Définition du système étudié

Nous considérons alors le métabolisme des lipides comme un système composé :

d’éléments : les molécules du métabolisme des lipides et ses régulateurs. Lorsque le modèle contient des compartiments, on considère un élément par molécule et par conmpartiment (ex : un élément glucose sanguin, et un élément glucose cellulaire).

d’une frontière : l’individu. On suppose que l’environnement influence l’individu mais pas l’inverse. Cette frontière peut être ultérieurement restreinte pour choisir un de ses éléments internes (ex l’organe), mais pas étendue.

1.2.3 Modéliser le système permet d’appliquer la démarche expérimentale

Les données expérimentales et les informations théoriques décrivant le système sont disponibles, par conséquent il esta priori possible d’appliquer la démarche expérimentale afin de générer des connaissances. Hélas, dans l’état actuel des choses, il est très difficile de réaliser des déductions à partir de la bibliographie à cause de son abondance et de la difficulté à intégrer un grand nombre d’effets concernant un grand nombre de molécules. Ceci bloque la démarche expérimentale à l’étape de confrontation des données à la théorie. De plus, même si une confrontation était possible, le retour sur erreur sera un véritable casse tête. Il est donc nécessaire de formaliser les connaissances théoriques dans un objet permettant de réaliser des prédictions automatiquement, puis de confronter ces prédictions aux données expérimentales. Ceci revient à construire un modèle mathématique.

Face à ce problème, nous avons fait le choix de construire des modèles mathématiques. Un modèle mathématique est défini comme une représentation des aspects essentiels d’un système existant (ou d’un système que l’on va construire) qui présente les connaissances d’un tel système sous une forme analysable. En raison de la dimension des systèmes étudiés, la construction et l’analyse de ces modèles doit pouvoir se réaliser automatiquement et dans un temps raisonnable par des algorithmes.

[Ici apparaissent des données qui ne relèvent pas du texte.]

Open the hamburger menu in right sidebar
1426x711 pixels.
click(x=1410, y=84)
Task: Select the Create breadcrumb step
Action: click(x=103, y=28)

Les points clefs de la construction de ces modèles sont les suivants. 1. Réunir les informations théoriques.

2. Représenter ces informations dans un formalisme prédictif, analysable par des algorithmes et disposant d’une interface compréhensible par un biologiste.

3. Réaliser des prédictions afin de respecter la troisième étape de la démarche expérimentale.

4. Confronter les prédictions aux données expérimentales. Cette dernière étape implique d’avoir des don-nées expérimentales aussi informatives que les prédictions.

Cette démarche peut amener à proposer plusieurs modèles conformes aux données observées. Une première approche consiste à réaliser de nouvelles expériences afin d’acquérir les données nécessaires pour identifier quel est le meilleur modèle. Une seconde approche est d’appliquer le principe de réfutabilité, puis le principe de parcimonie. L’application du principe de réfutabilité consiste à choisir le modèle qui fournit les prédictions les plus précises (en pratique ceci revient la plupart du temps à choisir le modèle ayant le moins de paramètres inconnus ou évalués sur les données par ajustement). L’application du principe de parcimonie consiste à conserver le modèle le plus simple parmi ceux qui restent.